Automatic Speech Recognition with AWS Lambda and Leopard

#100daysofcode #challenge #aws #serverless

Day 23 is the day to show how to run an ASR (Automatic Speech Recognition) with Picovoice Leopard Speech-to-Text and AWS Lambda.

Pre-requisites

Register for an AWS account. We use it to access Amazon Lambda and API Gateway services via the console.
Sign up for Picovoice Console to get your AccessKey for free. We will need an AccessKey to use Leopard Speech-to-Text engine.
Download Postman. We will use this tool for testing.

Setting up Lambda

In AWS Console search for Lambda and then go to the Functions tab.
Press Create a Function. Then set the function name and set the runtime to Python 3.9.
Download the zip file from the GitHub repository which contains the Lambda handler and packaged [pvleopard](https://pypi.org/project/pvleopard/) module.

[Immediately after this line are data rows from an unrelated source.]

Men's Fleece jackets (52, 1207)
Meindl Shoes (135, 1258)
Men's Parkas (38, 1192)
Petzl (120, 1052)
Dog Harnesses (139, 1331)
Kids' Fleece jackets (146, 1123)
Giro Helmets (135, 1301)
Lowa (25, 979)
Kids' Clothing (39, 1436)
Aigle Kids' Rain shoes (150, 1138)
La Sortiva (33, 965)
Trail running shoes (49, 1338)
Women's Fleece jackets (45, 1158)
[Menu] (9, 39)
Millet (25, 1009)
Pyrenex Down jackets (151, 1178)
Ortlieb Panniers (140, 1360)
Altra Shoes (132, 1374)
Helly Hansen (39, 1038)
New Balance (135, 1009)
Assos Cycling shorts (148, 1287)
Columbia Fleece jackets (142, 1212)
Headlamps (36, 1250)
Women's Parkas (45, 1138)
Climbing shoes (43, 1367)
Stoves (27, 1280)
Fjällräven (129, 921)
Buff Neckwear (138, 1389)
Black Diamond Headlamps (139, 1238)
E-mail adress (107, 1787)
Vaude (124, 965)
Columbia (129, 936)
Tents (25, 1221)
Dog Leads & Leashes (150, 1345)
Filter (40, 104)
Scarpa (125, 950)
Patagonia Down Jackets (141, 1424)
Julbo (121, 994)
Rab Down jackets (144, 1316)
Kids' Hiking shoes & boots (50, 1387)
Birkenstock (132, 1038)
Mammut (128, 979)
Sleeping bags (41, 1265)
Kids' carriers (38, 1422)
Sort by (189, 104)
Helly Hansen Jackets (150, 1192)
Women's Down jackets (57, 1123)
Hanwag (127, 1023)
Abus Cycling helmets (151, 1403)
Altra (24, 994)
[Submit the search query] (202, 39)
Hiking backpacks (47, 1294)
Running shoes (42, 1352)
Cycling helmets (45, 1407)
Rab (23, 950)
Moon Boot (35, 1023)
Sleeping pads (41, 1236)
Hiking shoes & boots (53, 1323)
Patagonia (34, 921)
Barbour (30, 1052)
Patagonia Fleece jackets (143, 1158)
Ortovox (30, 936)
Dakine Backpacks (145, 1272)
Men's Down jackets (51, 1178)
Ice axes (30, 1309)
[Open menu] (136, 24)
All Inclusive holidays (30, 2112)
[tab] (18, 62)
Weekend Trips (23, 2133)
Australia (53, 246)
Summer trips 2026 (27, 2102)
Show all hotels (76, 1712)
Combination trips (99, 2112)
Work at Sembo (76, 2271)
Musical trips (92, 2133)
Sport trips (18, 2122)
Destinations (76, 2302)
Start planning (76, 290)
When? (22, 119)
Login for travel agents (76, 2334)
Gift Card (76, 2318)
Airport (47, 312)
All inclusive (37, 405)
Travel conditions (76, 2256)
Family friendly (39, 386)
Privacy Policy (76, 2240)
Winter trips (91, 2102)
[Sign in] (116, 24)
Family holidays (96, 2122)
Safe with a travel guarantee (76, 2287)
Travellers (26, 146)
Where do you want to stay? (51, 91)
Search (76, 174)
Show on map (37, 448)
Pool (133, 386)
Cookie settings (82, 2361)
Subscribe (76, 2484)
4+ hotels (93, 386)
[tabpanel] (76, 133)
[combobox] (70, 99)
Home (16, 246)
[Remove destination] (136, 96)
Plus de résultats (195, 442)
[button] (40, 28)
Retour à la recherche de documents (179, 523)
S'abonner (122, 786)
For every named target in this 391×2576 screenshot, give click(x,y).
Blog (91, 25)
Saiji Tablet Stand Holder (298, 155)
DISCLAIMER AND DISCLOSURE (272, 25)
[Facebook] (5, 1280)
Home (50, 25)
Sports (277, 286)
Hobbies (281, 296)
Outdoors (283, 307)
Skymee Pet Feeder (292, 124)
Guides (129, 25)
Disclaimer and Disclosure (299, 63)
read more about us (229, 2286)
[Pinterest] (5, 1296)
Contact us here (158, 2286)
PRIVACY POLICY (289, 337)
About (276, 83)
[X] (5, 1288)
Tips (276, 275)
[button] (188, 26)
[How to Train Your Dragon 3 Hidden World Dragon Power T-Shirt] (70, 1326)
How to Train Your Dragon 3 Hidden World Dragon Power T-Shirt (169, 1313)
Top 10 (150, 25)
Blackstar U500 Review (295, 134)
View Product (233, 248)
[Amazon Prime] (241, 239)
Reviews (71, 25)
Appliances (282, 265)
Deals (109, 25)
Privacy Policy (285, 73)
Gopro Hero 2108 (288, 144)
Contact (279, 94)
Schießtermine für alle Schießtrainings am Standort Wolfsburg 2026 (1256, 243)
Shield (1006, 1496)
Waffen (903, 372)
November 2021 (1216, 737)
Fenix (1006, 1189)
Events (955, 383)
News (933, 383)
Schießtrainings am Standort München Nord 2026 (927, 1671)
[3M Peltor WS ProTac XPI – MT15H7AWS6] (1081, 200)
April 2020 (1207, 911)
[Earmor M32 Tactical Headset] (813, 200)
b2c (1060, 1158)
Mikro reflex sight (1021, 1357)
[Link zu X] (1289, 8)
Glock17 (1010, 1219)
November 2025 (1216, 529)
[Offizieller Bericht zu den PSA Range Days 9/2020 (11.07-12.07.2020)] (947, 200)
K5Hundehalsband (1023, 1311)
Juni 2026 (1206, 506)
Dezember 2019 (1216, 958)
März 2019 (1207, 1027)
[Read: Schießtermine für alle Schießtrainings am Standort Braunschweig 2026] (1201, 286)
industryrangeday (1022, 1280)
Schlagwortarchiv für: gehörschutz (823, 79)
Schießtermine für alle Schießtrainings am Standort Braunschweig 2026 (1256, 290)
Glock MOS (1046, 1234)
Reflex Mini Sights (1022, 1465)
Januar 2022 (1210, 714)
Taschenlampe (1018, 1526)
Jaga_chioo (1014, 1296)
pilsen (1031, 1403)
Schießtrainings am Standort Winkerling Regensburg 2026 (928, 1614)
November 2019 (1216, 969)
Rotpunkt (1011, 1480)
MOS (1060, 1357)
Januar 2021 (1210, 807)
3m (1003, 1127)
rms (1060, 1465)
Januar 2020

The Lambda handler does the following:

Gets and parses the data from the request.
Saves the audio data into a temporary file.
Transcribes and cleans up the temporary file.
Returns the transcription.

Press on Upload from > .zip file and upload the zip file.
Once the function is uploaded, go to Configurations > General configuration tab. Press on Edit.
Set the memory limit to 512 MB and timeout to 30 seconds and press Save.
Go to Environment variables tab and press on Edit.
Add your AccessKey that you obtained from Picovoice Console and press Save.
Press on Copy ARN (button located in the top right corner) and save your function ARN. We will need to set up API Gateway later. You may also come back later to copy your function ARN.

Setting up API Gateway

In AWS Console, go to API Gateway, and go to REST API section. Press on Build to create a new Rest API.
Select Rest as the protocol, New API, and give a name to your API. Press Create API to create your API.
Press Actions > Create Method and select POST as your method. Select Lambda Function as the integration type, tick on Proxy Integration, and copy your Lambda function ARN saved from before.
Once created, go to Settings tab.
Scroll all the way down. In Binary Media Types press on Add Binary Media Type, add multipart/form-data and press on Save Changes.
Go back to Resources tab. Press on Actions > Deploy API. Set [New Stage] as the deployment stage, give it a stage name and press Deploy.

You will be redirected to Stages and your API URL will be shown. Now we can test our rest API.

Testing the API
Use Postman to send an audio file and get the transcription.

Copy and paste the invoke URL from API Gateway in the request URL section and set the request type to POST.
In the Body tab, set the data type to form-data. Set the key name to audio_file, set the type as File, and press on Select Files and select the audio file you want to transcribe (Leopard supports the following audio formats: FLAC, MP3, Ogg, Opus, Vorbis, WAV, and WebM).
Once the request goes through, the result will show below.

In AWS Console, go to CloudWatch > Log groups if you would like more details on a specific API request and Lambda invocation.

Limitations & Future Explorations
API Gateway has a 29-second timeout and 10MB payload size limit. Lambda has a 15-minute timeout and a 6MB payload size limit.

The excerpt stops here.